* **THE PROBLEM**
No pictures go in the copy. Restate, word for word, each line from the one containing "Image resolution: width=800" through the last line below.

* **Stored data entries**
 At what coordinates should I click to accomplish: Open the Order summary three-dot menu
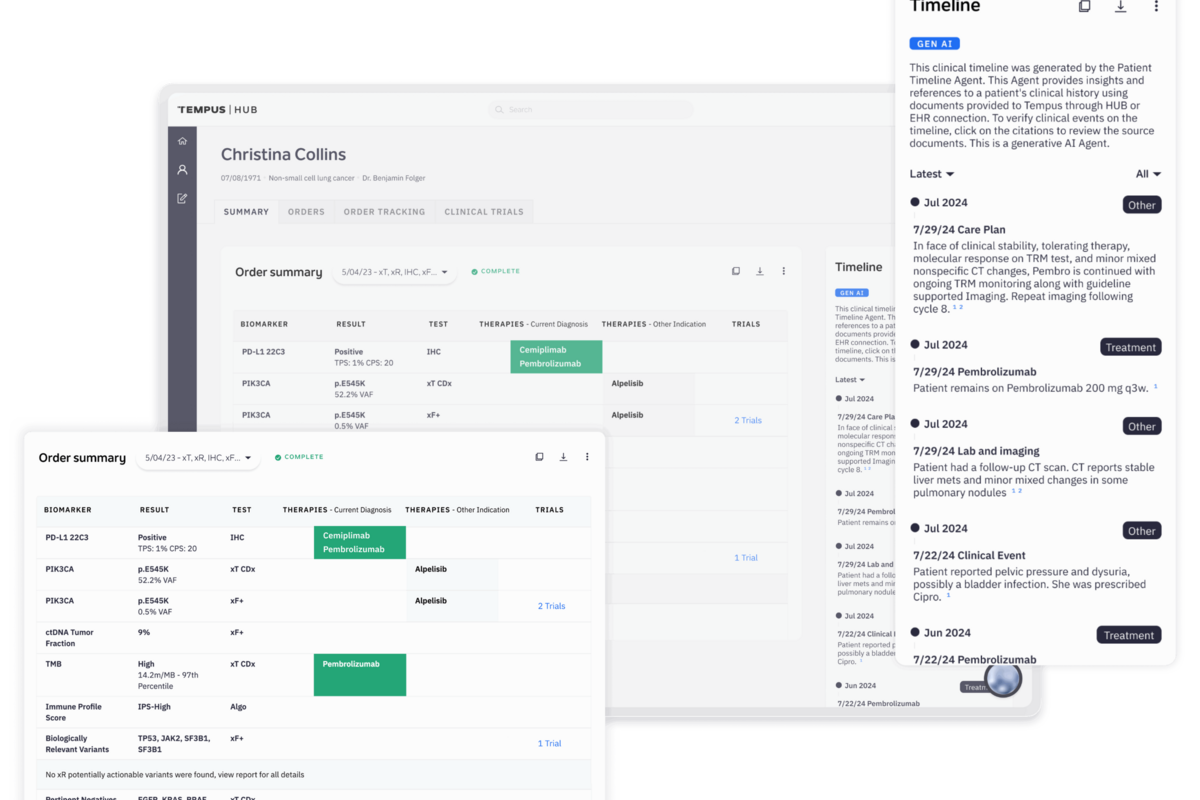tap(587, 456)
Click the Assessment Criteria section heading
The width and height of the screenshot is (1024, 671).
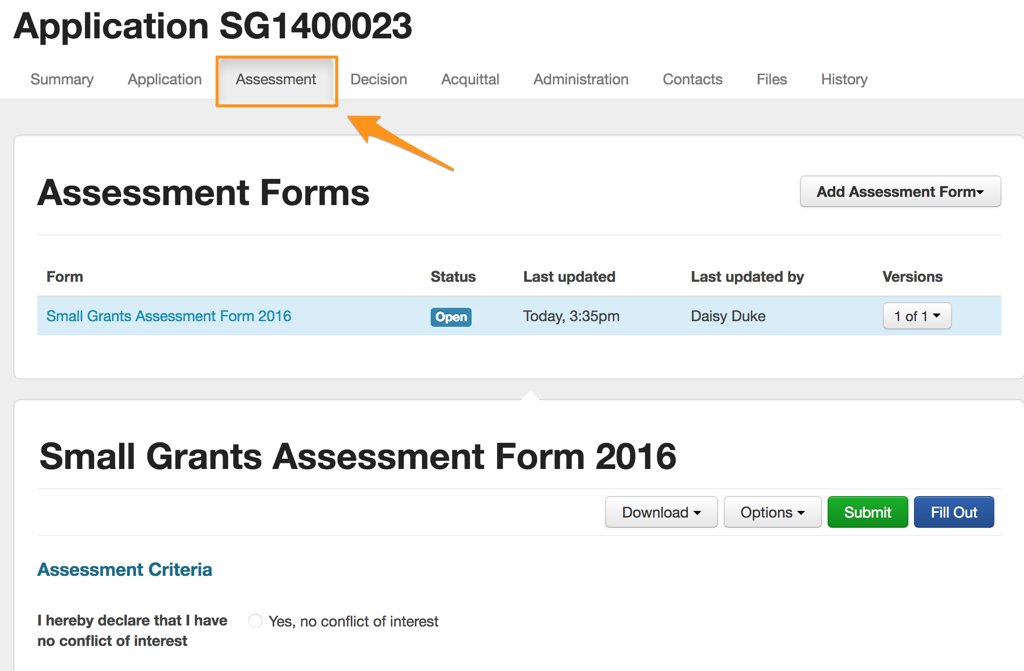(125, 570)
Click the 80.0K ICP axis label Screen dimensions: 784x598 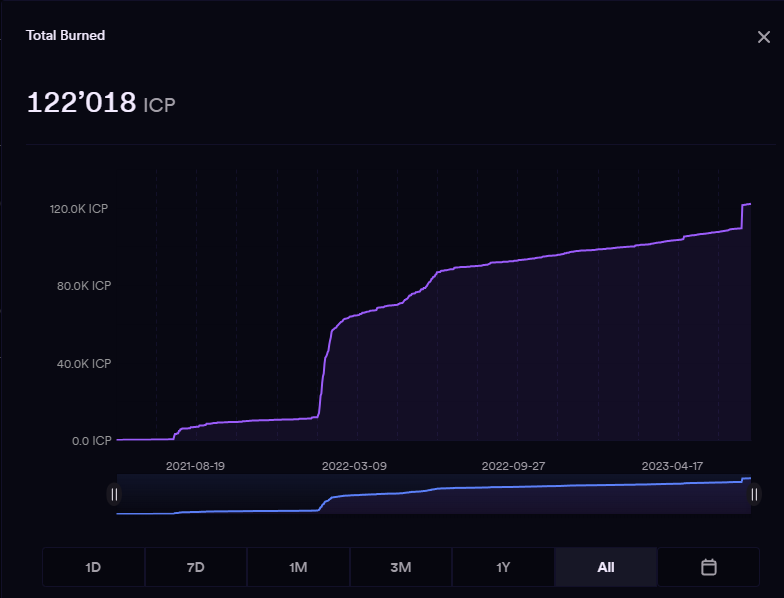[82, 286]
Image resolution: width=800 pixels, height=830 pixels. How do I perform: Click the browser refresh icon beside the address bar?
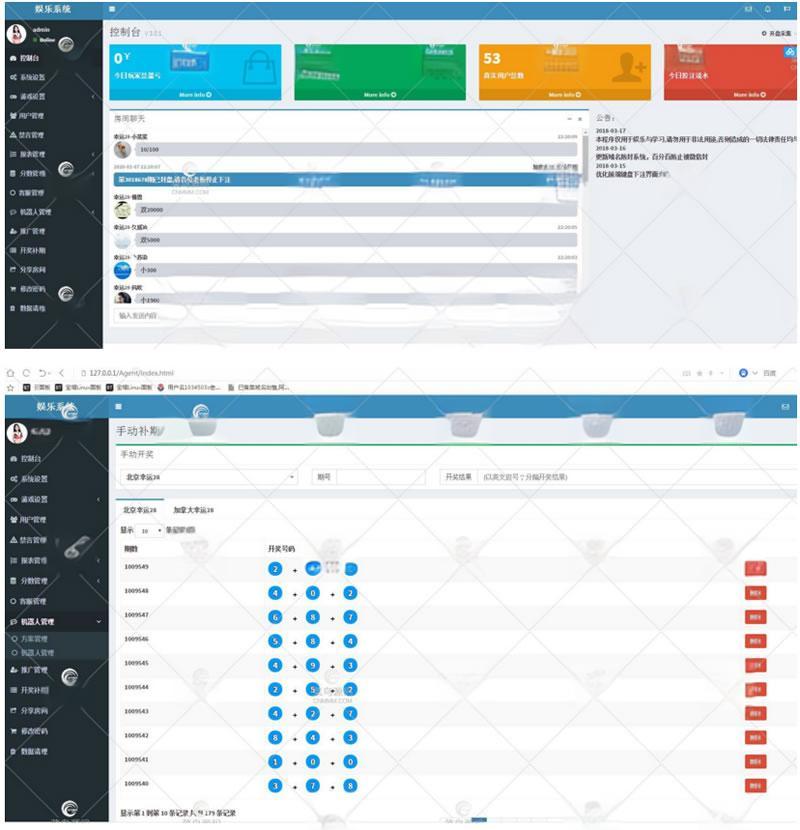[26, 372]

* **TASK RESULT**
Image resolution: width=800 pixels, height=830 pixels. How do I perform: Click the browser refresh icon beside the address bar?
[26, 372]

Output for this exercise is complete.